Returning from Costa Rica, Stu Kedwell discusses how some results and changes in software companies are impacting their stock price.  They then reminisce about a dividend story from Dave’s financial planning days.  [21 minutes, 59 seconds] (Recorded: March 21, 2024)

Transcript

Hello and welcome to the Download. I'm your host, Dave Richardson. And it is Stu’s days. And if you were wondering if we were going to skip the entire month of March, well we got pretty close, Stu. We were letting people down.

What do they say, Dave? March comes in like a lamb and out like a lion.

Oh, wow. So you're going to be on fire today. And if you're not this week, then stay tuned for next week's Stu’s days because apparently that's going to be a killer. But I guess they actually let the old guys here get a bit of a break. Well, you're not that old. I'm old. So we were able to get a vacation. And you had a good break with the family?

Yeah, it was fantastic. We went to Costa Rica, which was amazing.

Oh, really. Really beautiful. Any highlights?

[EXERCISE REQUIREMENTS]
[a] Repeat the podcast excerpt word for word, starting with "Hello and welcome" and going on through "beautiful. Any highlights?".
[b] For each statement, answer yes or no according to the podcast excerpt, and quote the words that settle it: (i) the episode was recorded on March 21, 2024; (ii) Stu Kedwell is the host of the Download; (iii) the episode runs longer than 30 minutes.
[c] In the podcast excerpt, where did Stu go on his break?
The lines that follow are not needed for anything here.

[AVAILABLE DATA]
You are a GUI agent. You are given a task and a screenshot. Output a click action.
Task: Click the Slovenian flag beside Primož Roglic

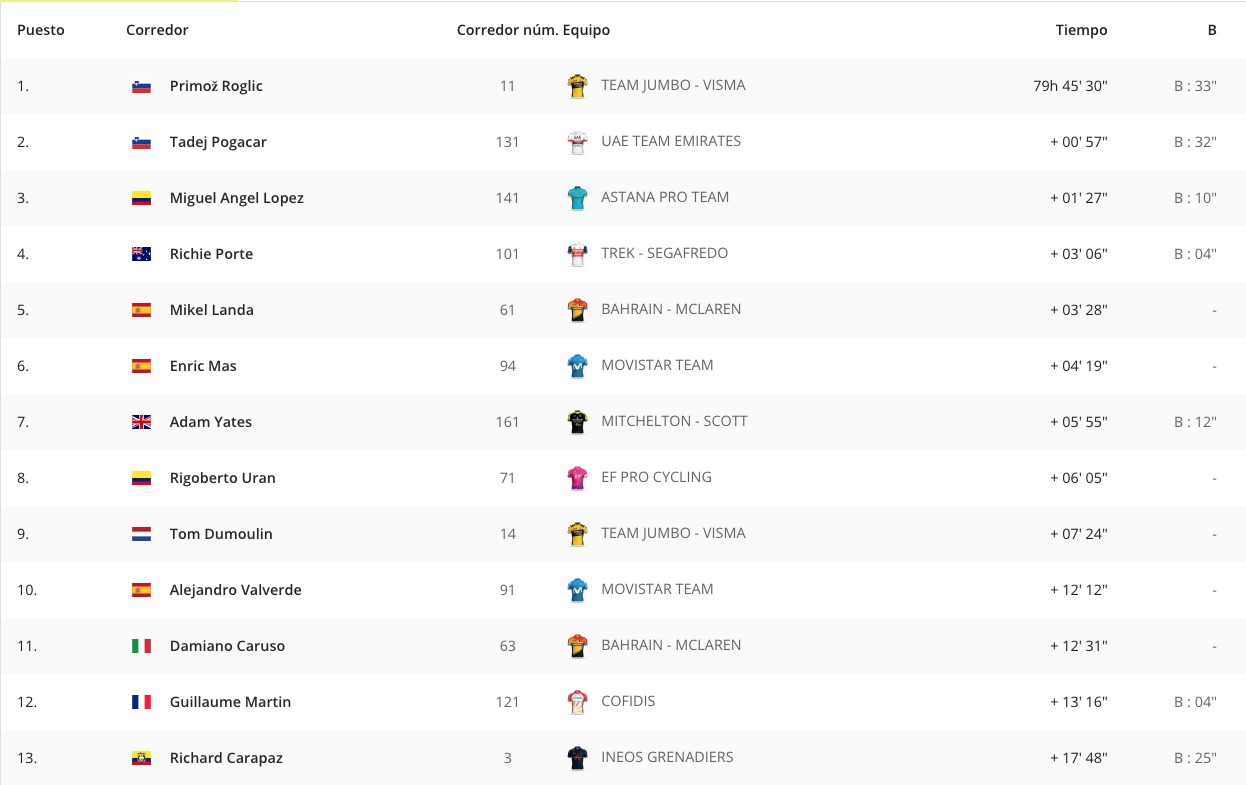pos(141,86)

[SOLUTIONS FOR EACH TASK]
[a]
Hello and welcome to the Download. I'm your host, Dave Richardson. And it is Stu’s days. And if you were wondering if we were going to skip the entire month of March, well we got pretty close, Stu. We were letting people down.

What do they say, Dave? March comes in like a lamb and out like a lion.

Oh, wow. So you're going to be on fire today. And if you're not this week, then stay tuned for next week's Stu’s days because apparently that's going to be a killer. But I guess they actually let the old guys here get a bit of a break. Well, you're not that old. I'm old. So we were able to get a vacation. And you had a good break with the family?

Yeah, it was fantastic. We went to Costa Rica, which was amazing.

Oh, really. Really beautiful. Any highlights?

[b]
(i) Yes: "(Recorded: March 21, 2024)"
(ii) No: "I'm your host, Dave Richardson."
(iii) No: "[21 minutes, 59 seconds]"

[c] Costa Rica.